• _SOURCE EXCERPT_:
For Horovod, we need a dedicated input channel for each Horovod worker. In this example, we will use a instance with 4 GPUs (**ml.p3.8xlarge**). So we will shard the train data into four tfrecord files as below.

In [7]:
%load_ext autoreload
#%reload_ext autoreload
%autoreload 2

from shard import do_shard
from sagemaker.session import s3_input
#from sagemaker.inputs import TrainingInput
from sagemaker.tensorflow import TensorFlow
def shard_data_and_upload(local_data_dir, num_of_shards):
    do_shard(local_data_dir, num_of_shards)
    dataset_location = sagemaker_session.upload_data(path='data', key_prefix='data/DEMO-cifar10-tf')
    display(dataset_location)

    shuffle_config = sagemaker.session.ShuffleConfig(234)
    #shuffle_config = sagemaker.inputs.ShuffleConfig(234)
    
    print("shuffle_config:",shuffle_config)
    train_s3_uri_prefix = dataset_location

    remote_inputs = {}

    for idx in range(num_of_shards):
        train_s3_uri = f'{train_s3_uri_prefix}/train/{idx}/'
        train_s3_input = s3_input(train_s3_uri, shuffle_config=shuffle_config)
        #train_s3_input=TrainingInput(train_s3_uri, shuffle_config=shuffle_config)
        
        remote_inputs[f'train_{idx}'] = train_s3_input
        
        remote_inputs['validation_{}'.format(idx)] = '{}/validation'.format(dataset_location)

• _STORED ROWS_:
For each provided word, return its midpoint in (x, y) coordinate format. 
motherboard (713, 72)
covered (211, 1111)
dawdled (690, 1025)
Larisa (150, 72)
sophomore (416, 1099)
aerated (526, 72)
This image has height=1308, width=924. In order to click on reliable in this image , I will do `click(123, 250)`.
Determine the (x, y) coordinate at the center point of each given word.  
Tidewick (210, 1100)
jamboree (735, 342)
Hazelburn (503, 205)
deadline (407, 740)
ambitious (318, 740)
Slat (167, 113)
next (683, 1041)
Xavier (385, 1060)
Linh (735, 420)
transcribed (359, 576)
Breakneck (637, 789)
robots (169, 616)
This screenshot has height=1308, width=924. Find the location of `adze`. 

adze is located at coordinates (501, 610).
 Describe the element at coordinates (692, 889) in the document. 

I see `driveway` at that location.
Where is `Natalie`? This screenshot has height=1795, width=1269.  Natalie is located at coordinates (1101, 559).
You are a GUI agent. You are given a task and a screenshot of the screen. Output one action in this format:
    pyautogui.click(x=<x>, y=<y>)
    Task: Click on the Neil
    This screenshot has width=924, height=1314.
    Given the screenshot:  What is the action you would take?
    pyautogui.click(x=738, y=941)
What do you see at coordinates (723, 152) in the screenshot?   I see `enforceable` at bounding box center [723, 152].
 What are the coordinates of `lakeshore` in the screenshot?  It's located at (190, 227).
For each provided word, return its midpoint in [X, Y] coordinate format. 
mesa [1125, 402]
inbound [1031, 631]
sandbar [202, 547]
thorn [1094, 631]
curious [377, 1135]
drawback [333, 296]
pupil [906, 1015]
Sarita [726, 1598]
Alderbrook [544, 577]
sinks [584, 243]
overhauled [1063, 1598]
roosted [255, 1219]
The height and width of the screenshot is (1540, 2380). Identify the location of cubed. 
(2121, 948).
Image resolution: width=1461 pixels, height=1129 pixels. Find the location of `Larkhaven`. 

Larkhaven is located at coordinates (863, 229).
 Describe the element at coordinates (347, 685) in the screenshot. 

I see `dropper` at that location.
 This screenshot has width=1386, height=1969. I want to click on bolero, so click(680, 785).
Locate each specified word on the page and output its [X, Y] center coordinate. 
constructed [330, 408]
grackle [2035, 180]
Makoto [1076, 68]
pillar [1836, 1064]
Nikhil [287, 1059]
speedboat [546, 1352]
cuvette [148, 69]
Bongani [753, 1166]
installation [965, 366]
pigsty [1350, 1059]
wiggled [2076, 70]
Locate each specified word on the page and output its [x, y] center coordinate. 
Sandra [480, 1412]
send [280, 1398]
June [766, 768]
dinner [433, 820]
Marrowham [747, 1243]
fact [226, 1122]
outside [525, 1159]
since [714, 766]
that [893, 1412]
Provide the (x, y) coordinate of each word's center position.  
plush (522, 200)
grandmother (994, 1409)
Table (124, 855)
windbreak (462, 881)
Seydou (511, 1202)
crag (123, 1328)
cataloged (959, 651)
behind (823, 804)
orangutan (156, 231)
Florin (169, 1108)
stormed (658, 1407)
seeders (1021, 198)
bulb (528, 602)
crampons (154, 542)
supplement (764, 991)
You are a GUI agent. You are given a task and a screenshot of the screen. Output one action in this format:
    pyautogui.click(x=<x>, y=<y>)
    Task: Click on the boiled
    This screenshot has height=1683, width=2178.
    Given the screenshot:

• _ACTIONS TO TAKE_:
(a) Can you duplicate the Horovod sharding excerpt between "from shard import" and "#shuffle_config = sagemaker.inputs.ShuffleConfig(234)", inclusive?
(b) Using the Horovod sharding excerpt, answer these:
(i) Which instance type does the example use?
(ii) What number is passed to ShuffleConfig?
(iii) What key prefix is given when the data is uploaded?
The material has no connection to the Horovod sharding excerpt.

• _ANSWERS TO THE PROBLEMS_:
(a)
from shard import do_shard
from sagemaker.session import s3_input
#from sagemaker.inputs import TrainingInput
from sagemaker.tensorflow import TensorFlow
def shard_data_and_upload(local_data_dir, num_of_shards):
    do_shard(local_data_dir, num_of_shards)
    dataset_location = sagemaker_session.upload_data(path='data', key_prefix='data/DEMO-cifar10-tf')
    display(dataset_location)

    shuffle_config = sagemaker.session.ShuffleConfig(234)
    #shuffle_config = sagemaker.inputs.ShuffleConfig(234)

(b)
(i) ml.p3.8xlarge
(ii) 234
(iii) data/DEMO-cifar10-tf